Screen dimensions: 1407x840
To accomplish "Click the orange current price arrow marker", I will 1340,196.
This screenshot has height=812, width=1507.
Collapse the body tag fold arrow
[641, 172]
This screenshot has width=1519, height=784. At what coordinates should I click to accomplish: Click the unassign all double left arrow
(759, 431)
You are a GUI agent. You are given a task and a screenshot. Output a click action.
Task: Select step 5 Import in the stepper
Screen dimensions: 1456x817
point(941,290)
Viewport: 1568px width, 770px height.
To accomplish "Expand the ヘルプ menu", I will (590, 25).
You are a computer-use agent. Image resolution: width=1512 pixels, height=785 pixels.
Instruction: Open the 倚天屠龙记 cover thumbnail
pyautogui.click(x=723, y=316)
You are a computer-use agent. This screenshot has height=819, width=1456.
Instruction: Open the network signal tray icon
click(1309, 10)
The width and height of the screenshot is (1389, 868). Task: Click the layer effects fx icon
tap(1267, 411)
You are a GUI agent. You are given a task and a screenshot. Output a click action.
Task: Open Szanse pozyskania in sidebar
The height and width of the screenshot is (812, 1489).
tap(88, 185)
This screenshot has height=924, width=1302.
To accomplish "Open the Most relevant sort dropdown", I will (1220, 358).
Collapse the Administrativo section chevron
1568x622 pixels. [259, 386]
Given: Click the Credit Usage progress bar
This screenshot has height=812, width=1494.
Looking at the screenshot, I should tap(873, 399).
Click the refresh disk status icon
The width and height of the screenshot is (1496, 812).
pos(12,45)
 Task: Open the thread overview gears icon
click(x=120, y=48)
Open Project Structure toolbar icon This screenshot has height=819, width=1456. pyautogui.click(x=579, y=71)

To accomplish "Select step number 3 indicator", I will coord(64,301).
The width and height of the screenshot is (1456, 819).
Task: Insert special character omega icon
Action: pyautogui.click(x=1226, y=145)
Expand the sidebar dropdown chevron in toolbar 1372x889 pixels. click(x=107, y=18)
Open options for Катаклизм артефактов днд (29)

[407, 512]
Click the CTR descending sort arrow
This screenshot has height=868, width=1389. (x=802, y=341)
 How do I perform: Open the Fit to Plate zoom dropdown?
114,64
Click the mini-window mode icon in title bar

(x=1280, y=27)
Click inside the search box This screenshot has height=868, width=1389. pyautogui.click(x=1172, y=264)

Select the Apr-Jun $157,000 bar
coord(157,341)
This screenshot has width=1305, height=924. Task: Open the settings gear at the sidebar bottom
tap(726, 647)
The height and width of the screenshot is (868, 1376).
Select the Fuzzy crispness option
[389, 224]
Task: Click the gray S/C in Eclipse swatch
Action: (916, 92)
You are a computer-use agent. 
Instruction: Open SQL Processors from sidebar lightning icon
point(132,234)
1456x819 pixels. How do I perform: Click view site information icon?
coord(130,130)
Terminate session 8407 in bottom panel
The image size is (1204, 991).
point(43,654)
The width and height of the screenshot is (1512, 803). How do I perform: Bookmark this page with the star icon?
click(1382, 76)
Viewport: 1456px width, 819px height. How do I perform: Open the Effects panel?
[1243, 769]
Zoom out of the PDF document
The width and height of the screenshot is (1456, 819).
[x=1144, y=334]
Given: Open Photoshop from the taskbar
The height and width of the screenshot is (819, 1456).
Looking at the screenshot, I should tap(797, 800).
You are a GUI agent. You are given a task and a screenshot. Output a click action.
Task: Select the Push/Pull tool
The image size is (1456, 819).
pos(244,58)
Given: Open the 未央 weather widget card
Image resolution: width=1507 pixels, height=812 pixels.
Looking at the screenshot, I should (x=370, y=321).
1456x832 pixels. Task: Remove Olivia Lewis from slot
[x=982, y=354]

### About this exercise
Each record needs to be given again exactly.

### Expected answer
Screen dimensions: 1407x840
To accomplish "Click the orange current price arrow marker", I will 1340,196.
This screenshot has height=812, width=1507.
Collapse the body tag fold arrow
[641, 172]
This screenshot has width=1519, height=784. At what coordinates should I click to accomplish: Click the unassign all double left arrow
(759, 431)
You are a GUI agent. You are given a task and a screenshot. Output a click action.
Task: Select step 5 Import in the stepper
Screen dimensions: 1456x817
point(941,290)
Viewport: 1568px width, 770px height.
To accomplish "Expand the ヘルプ menu", I will (590, 25).
You are a computer-use agent. Image resolution: width=1512 pixels, height=785 pixels.
Instruction: Open the 倚天屠龙记 cover thumbnail
pyautogui.click(x=723, y=316)
You are a computer-use agent. This screenshot has height=819, width=1456.
Instruction: Open the network signal tray icon
click(1309, 10)
The width and height of the screenshot is (1389, 868). Task: Click the layer effects fx icon
tap(1267, 411)
You are a GUI agent. You are given a task and a screenshot. Output a click action.
Task: Open Szanse pozyskania in sidebar
The height and width of the screenshot is (812, 1489).
tap(88, 185)
This screenshot has height=924, width=1302.
To accomplish "Open the Most relevant sort dropdown", I will (1220, 358).
Collapse the Administrativo section chevron
1568x622 pixels. [259, 386]
Given: Click the Credit Usage progress bar
This screenshot has height=812, width=1494.
Looking at the screenshot, I should tap(873, 399).
Click the refresh disk status icon
The width and height of the screenshot is (1496, 812).
pos(12,45)
 Task: Open the thread overview gears icon
click(x=120, y=48)
Open Project Structure toolbar icon This screenshot has height=819, width=1456. pyautogui.click(x=579, y=71)

To accomplish "Select step number 3 indicator", I will coord(64,301).
The width and height of the screenshot is (1456, 819).
Task: Insert special character omega icon
Action: pyautogui.click(x=1226, y=145)
Expand the sidebar dropdown chevron in toolbar 1372x889 pixels. click(x=107, y=18)
Open options for Катаклизм артефактов днд (29)

[407, 512]
Click the CTR descending sort arrow
This screenshot has height=868, width=1389. (x=802, y=341)
 How do I perform: Open the Fit to Plate zoom dropdown?
114,64
Click the mini-window mode icon in title bar

(x=1280, y=27)
Click inside the search box This screenshot has height=868, width=1389. pyautogui.click(x=1172, y=264)

Select the Apr-Jun $157,000 bar
coord(157,341)
This screenshot has width=1305, height=924. Task: Open the settings gear at the sidebar bottom
tap(726, 647)
The height and width of the screenshot is (868, 1376).
Select the Fuzzy crispness option
[389, 224]
Task: Click the gray S/C in Eclipse swatch
Action: (916, 92)
You are a computer-use agent. 
Instruction: Open SQL Processors from sidebar lightning icon
point(132,234)
1456x819 pixels. How do I perform: Click view site information icon?
coord(130,130)
Terminate session 8407 in bottom panel
The image size is (1204, 991).
point(43,654)
The width and height of the screenshot is (1512, 803). How do I perform: Bookmark this page with the star icon?
click(1382, 76)
Viewport: 1456px width, 819px height. How do I perform: Open the Effects panel?
[1243, 769]
Zoom out of the PDF document
The width and height of the screenshot is (1456, 819).
[x=1144, y=334]
Given: Open Photoshop from the taskbar
The height and width of the screenshot is (819, 1456).
Looking at the screenshot, I should tap(797, 800).
You are a GUI agent. You are given a task and a screenshot. Output a click action.
Task: Select the Push/Pull tool
The image size is (1456, 819).
pos(244,58)
Given: Open the 未央 weather widget card
Image resolution: width=1507 pixels, height=812 pixels.
Looking at the screenshot, I should (x=370, y=321).
1456x832 pixels. Task: Remove Olivia Lewis from slot
[x=982, y=354]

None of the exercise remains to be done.